#29

2 0 0
                                    

Minggu pagi, sekitar pukul sembilan, Ais dan Marfin telah berdiri di depan dua makam.

Dua makam itu menuliskan kedua nama orangtua mereka.

Mahendra dan Arista.

Rasanya miris saat tahu fakta kalau Ais baru mengunjungi makam kedua orangtuanya setelah usianya menginjak 17 tahun.

Dengan pelan Ais berjongkok. Mengelus pelan dua batu nisan di samping kanan kirinya. Menatap bergantian dengan senyum sendu di wajah manisnya.

Di belakangnya, Marfin berdiri menatap. Membiarkan Ais dengan leluasa berinteraksi. Marfin tahu, Ais berusaha mati-matian menahan tangisnya. Oleh karena itu, Marfin tidak ingin mengacau.

"Papa, mama, maafin Ayis karena baru datang sekarang. Maaf kalau Ayis terlambat buat tahu fakta kalau kalian orangtua kandung Ayis." Seiring kalimat Ais yang keluar, suaranya semakin bergetar.

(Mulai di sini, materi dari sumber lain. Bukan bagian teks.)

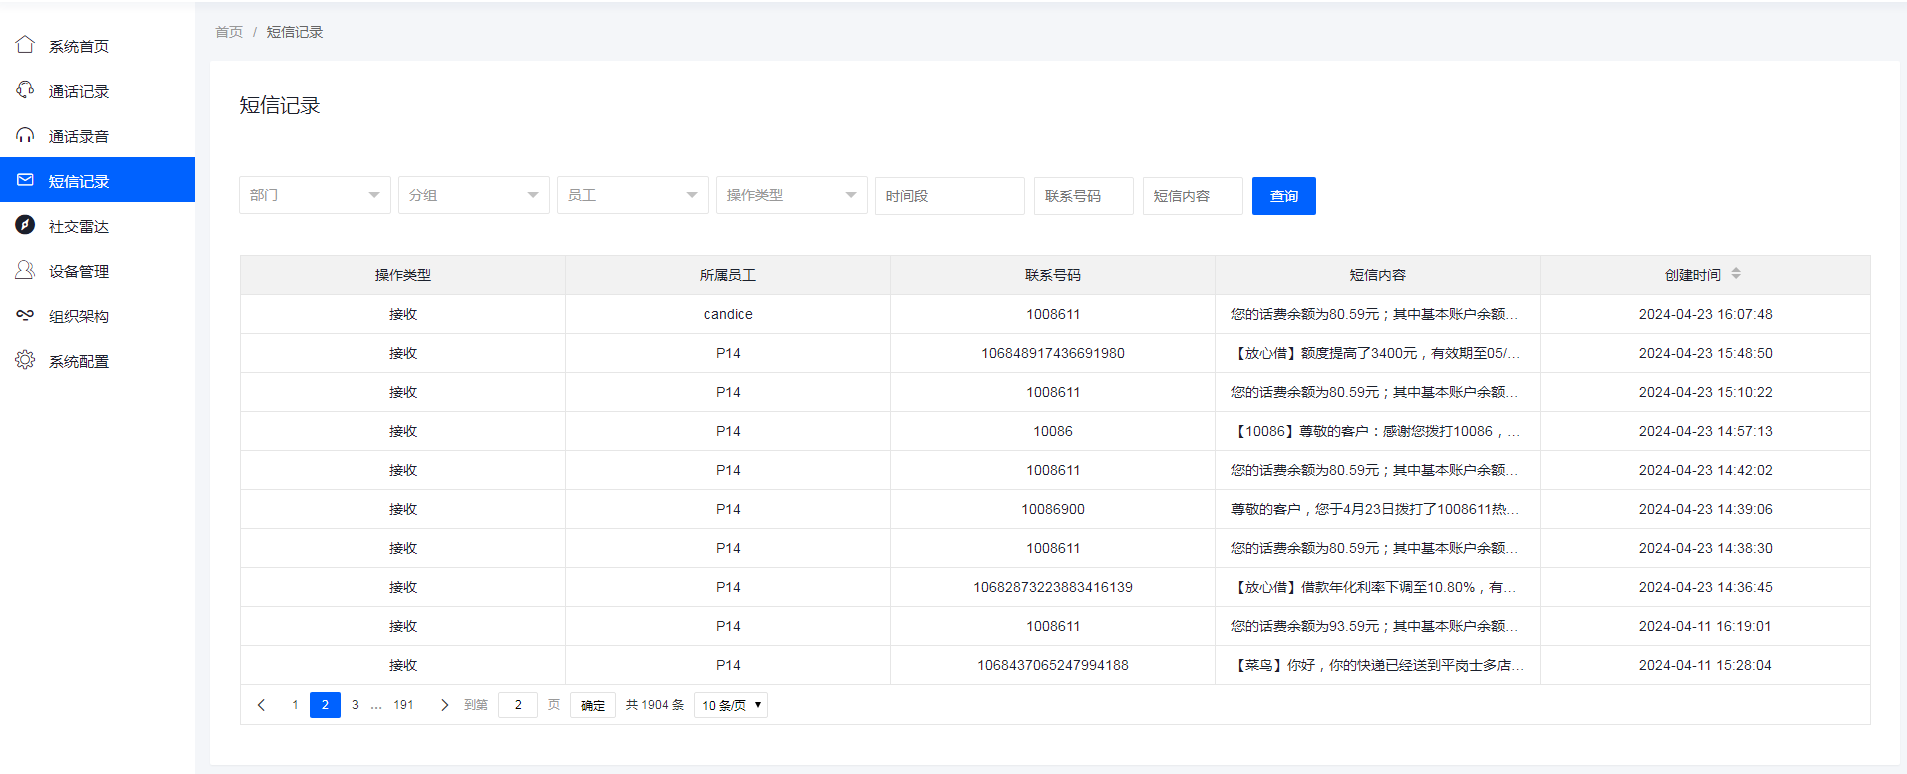The height and width of the screenshot is (774, 1907).
Task: Click the link icon beside 组织架构
Action: [x=25, y=315]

Ada tangis yang ia tahan sekuat tenaga. Tapi kalimat Marfin berhasil meruntuhkannya. "nangis aja, papa sama mama pasti jauh lebih lega kalo lo lepasin semua sesak yang lo rasain."

"Ayis jahat, ya? Jahat karena Ayis baru tau kalau kalian meninggal karena perbuatan brengsek Arga Pramono. Papa sama mama pasti bekerja keras buat ungkap kejahatan Arga Pramono, tapi hukum justru menghianati hasil kerja papa sama mama." Ais menyeka air matanya.

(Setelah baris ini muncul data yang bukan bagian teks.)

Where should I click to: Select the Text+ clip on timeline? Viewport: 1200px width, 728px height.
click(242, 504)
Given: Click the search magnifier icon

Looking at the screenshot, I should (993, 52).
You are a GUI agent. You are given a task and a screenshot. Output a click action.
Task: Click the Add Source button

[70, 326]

"Gak usah khawatir, Ayis pasti bakalan selesain ini secepat mungkin. Bareng Marfin, papa Sastra dan mama Fara, Ayis pasti bisa hadepin Arga."

Dari tempatnya, Marfin tersenyum. Tanpa sadar, ia mengeluarkan air mata. Melihat bagaimana kembarnya itu bertekad demi kedua orangtua mereka, Marfin jadi bisa merasakan kehangatan keluarga mereka secara nyata.

Merasa kalau sekarang mereka tidak sedang di makam, tapi sedang berada di ruang tengah. Berkumpul bersama dan saling berbincang santai. Apapun akan mereka bincangkan dengan kehangatan keluarga yang lebih utama.

Marfin ikut berjongkok. Di belakang Ais, Marfin mengulurkan tangannya untuk mengelus batu nisan mamanya.

Dalam hatinya ia berbisik, "ma, tolong kasi Marfin semangat dari sana buat selalu ada di samping Ayis."

Lalu tangan Marfin berpindah pada makam Papanya. Diusapnya pelan sembari tatapan teduhnya mengiringi. "Pa, ijinin Marfin gantiin posisi papa buat jagain Ayis. Kasi Marfin kesempatan dan Marfin gak bakalan kecewain papa."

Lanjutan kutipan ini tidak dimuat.